En plus, peu d’évidences ou de données de recherche sont disponibles sur la SSR en situation de crise et sur l’évaluation des programmes et politiques mis en œuvre. D’où, la difficulté de savoir objectivement ce qui marche afin de répliquer ou améliorer ce qui ne marche pas.
Néanmoins, des pistes de solutions intéressantes s’offrent pour relever les nombreux défis répertoriés. Il s’agit entre autres de :
- Renforcer les systèmes et politiques en matière de PF hors crise. La résilience d’un système de santé ébranlé par une situation humanitaire est le reflet de ce qu’il était avant la crise.
- Mieux se préparer aux situations de crise : la préparation permet de mieux répondre et d’être résilient.
- Inclure ou intégrer en consortium les services de PF à d’autres services de base.
- Impliquer les parties prenantes locales dans la conception et la mise en œuvre des programmes pour plus d’efficacité.

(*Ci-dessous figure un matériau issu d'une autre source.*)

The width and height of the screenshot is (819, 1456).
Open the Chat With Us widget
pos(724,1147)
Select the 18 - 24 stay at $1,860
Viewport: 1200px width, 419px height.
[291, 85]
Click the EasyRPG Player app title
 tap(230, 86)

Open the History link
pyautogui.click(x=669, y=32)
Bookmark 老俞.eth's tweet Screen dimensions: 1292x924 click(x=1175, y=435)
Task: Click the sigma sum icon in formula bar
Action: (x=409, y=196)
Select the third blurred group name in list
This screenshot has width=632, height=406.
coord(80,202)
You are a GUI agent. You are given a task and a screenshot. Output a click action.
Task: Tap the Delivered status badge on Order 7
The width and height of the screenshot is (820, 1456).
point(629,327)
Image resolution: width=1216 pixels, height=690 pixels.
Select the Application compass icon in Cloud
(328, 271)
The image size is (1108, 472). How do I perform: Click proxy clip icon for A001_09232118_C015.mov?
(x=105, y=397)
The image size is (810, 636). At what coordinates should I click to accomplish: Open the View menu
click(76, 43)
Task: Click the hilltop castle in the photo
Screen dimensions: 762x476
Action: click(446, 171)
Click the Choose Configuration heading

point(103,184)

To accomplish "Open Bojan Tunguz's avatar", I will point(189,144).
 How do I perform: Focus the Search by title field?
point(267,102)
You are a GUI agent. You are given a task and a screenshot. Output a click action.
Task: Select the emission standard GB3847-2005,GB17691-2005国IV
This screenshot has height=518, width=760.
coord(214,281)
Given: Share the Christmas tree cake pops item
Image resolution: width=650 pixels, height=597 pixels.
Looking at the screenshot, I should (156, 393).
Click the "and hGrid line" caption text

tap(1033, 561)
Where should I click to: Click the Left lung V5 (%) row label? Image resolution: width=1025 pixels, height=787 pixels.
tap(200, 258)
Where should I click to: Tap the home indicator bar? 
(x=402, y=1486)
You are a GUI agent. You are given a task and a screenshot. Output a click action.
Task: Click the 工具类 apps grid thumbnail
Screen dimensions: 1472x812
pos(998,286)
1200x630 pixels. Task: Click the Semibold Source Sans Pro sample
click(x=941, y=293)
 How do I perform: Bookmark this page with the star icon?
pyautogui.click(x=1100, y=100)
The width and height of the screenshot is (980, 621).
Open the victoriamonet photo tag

Mixer communication traditionnelle et digitale.
- Adapter les programmes aux besoins des diverses couches, surtout les jeunes et populations vulnérables.
- Eviter les programmes qui se limitent uniquement à l’offre des services.
- Faire conduire les programmes par des prestataires formés sur les réalités de la situation humanitaire.
- Explorer davantage les interventions telles que l’auto-soin et le partage des tâches dont l’importance a été démontrée durant la COVID-19.
- Renforcer la chaîne d’approvisionnement et élargir la gamme des produits disponibles notamment la contraception d’urgence et les contraceptifs à longue durée d’action.
- Renforcer la collecte, l’analyse et l’utilisation des données pour l’offre de services de contraception adaptés en contexte de crise.
Il est aussi nécessaire d’étendre et d’institutionnaliser les mécanismes qui ont été mis en place au cours de la COVID-19, d’Ebola et d’autres crises pour améliorer la disponibilité et l’accès aux contraceptifs, notamment la fourniture plurimensuelle de méthodes à courte durée d’action, la télémédecine et les protocoles numériques.
Les acteurs de la SR/PF doivent tirer leçon des diverses crises qui se succèdent pour mieux faire face aux prochaines crises. Ce n’est qu’à ce prix que des progrès durables et significatifs seront engrangés. A l’instar de la 10ème RAPO, d’autres creusets et plateformes de réflexions et de discussions devraient servir aux acteurs pour apprendre les uns des autres et développer des stratégies probantes pour affronter efficacement les défis liés à la planification familiale en contexte humanitaire.